The health insurance company is the latest to report higher-than-expected costs for its Medicare Advantage members and to bemoan a CMS proposed rule that would trim benchmark payments by 0.16% in 2025, excluding the effects of risk adjustment. That wouldn't be enough to cover expenses, CEO Sarah London said during a call with investor analysts to announce fourth-quarter and full-year earnings.
Related: Medicare Advantage provider, benefit cuts may follow rate reduction
“We’re in the position of not trying to grow MA. We’re ultimately trying to recover margin in the back half of the decade,” Centene Chief Financial Officer Drew Asher said. “Our product may be a little less attractive for seniors if we don’t make progress on rates.”
Medicare Advantage carriers including industry leaders UnitedHealthcare and Humana are sounding an alarm about surprisingly high medical expenses in the closing months of 2023 and a negative benchmark update. They may react by hiking premiums, trimming benefits, reducing provider reimbursements and reconsidering geographic expansions.
Centene's Medicare Advantage spending related to COVID-19, influenza and respiratory syncytial virus rose during the fourth quarter but has since come down, London said. Outpatient Medicare Advantage utilization has remained high since the second quarter, although Centene priced appropriately for the rise and maintains its financial projections for the year, she said.
Centene recorded $45 million in net income during the fourth quarter, a 121% improvement from a net loss in the year-ago period, as revenue increased 11% to $39.5 billion. Net income for the full year grew 124.8% to $2.7 billion, or $4.95 per share, and revenue rose 6.5% to $154 billion. Centene shares opened at $73.75 on the New York Stock Exchange Tuesday, down less than 1% from Monday's closing price.
Although CMS has proposed a modest rate decrease, Medicare Advantage insurers are still adapting to numerous policy shifts in recent years that have squeezed their margins, such as the creation of a new risk-adjustment methodology and stricter quality standards under the Star Ratings program.
Combined with the ongoing implementation of those and other policies, the 2025 Medicare Advantage proposed rule would reduce payments by a net 1.3%, according to Centene. That wouldn't be enough to make up for higher costs, London said.

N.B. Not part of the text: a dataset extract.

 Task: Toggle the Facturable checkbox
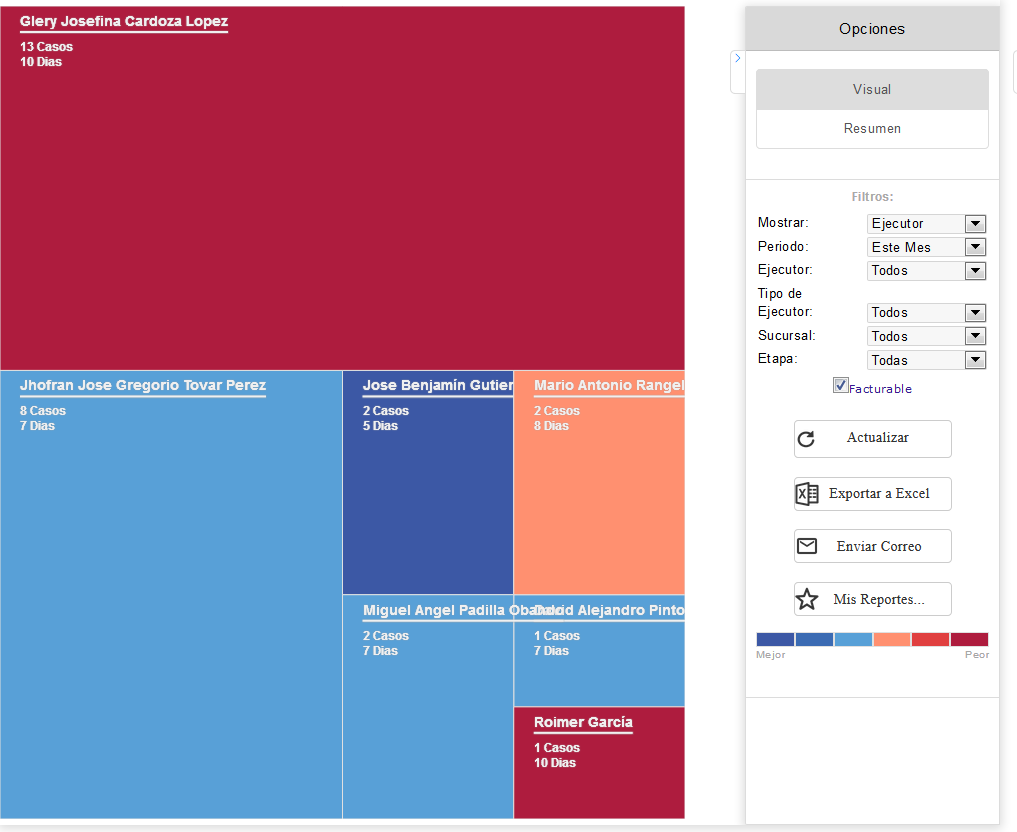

“Bearing in mind the continued expectation for the multiyear phase-in of risk adjustment changes, we view the preliminary rates as insufficient with respect to general medical cost trend expectations,” London said.

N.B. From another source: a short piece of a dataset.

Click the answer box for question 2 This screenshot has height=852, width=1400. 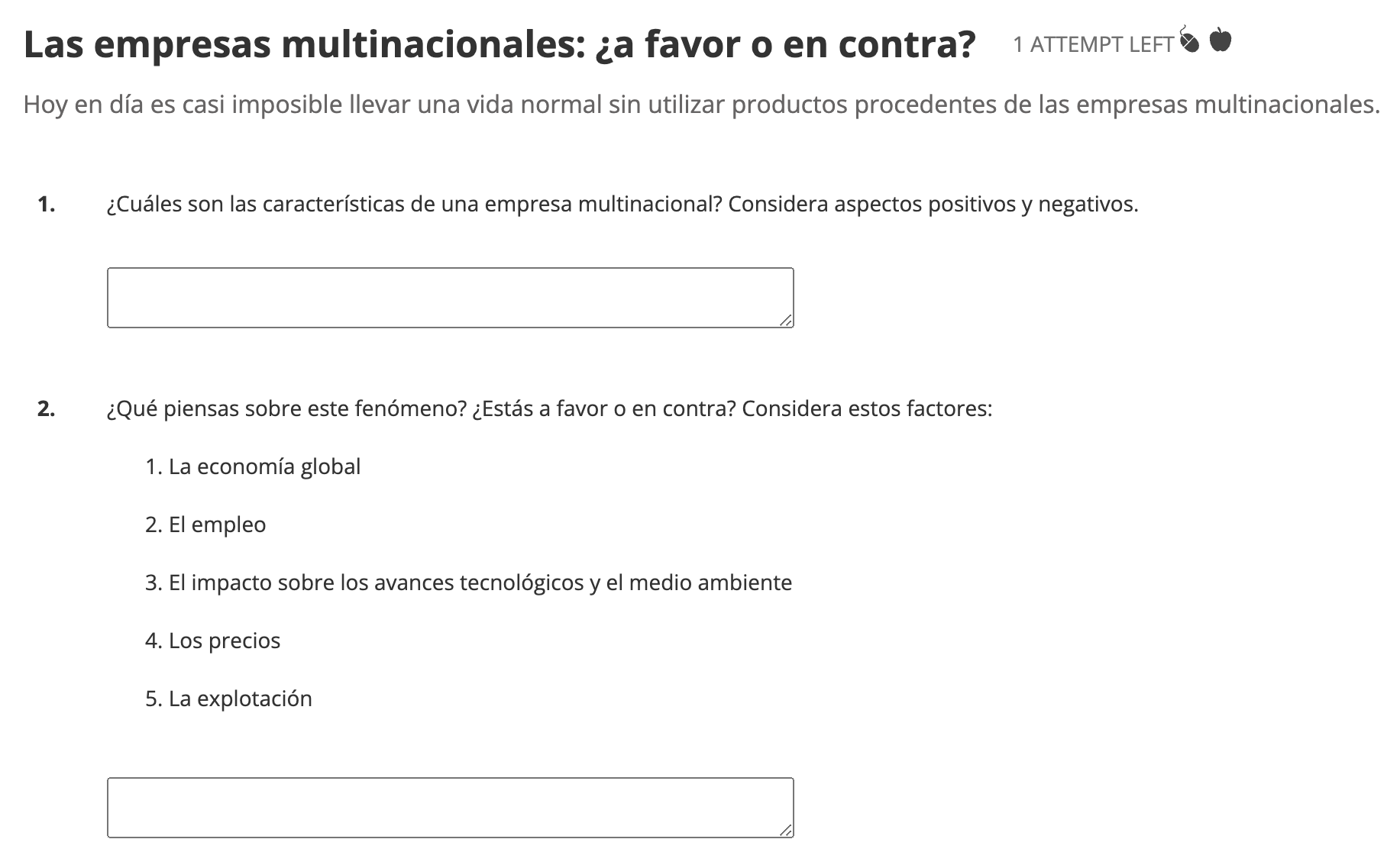450,808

Centene's Medicare Advantage membership declined 15% to 1.2 million at the end of 2023, which London attributed to a revised marketing strategy that prioritized its own agents over third-party marketers. The company expects that Dual Eligible Special Needs Plans enrollees will make up 35% of its Medicare Advantage membership by year-end, she said.
The company is focused on boosting its star ratings and is holding to its goal that 85% of Medicare Advantage members be enrolled in plans with four- or five-star scores by the end of 2025, Asher said. Centene also is seeking cost savings from continued efforts to centralize and automate operations, he said.
Medicaid, exchanges results
Medicaid membership declined 9.4% to 14.5 million in 2023 amid the ongoing Medicaid redeterminations process. Centene owes an estimated $1.8 billion in Medicaid risk-corridor payments and medical loss ratio clawbacks, London said. The insurer's Medicaid MLR reach 90.6% during the fourth quarter, a 0.6 percentage point increase from a year before. Centene is seeking higher rates from state authorities, she said.
Health insurance exchange membership rose 71.9% to 4.3 million as marketplace enrollment overall reached record levels during the open enrollment period for 2024.
Centene's stronger-than-expected exchange performance has led the company to upgrade annual revenue projections by $2.5 billion to $134.5 billion-$137.5 billion. The company expects at least $6.70 in adjusted earnings per share in 2024.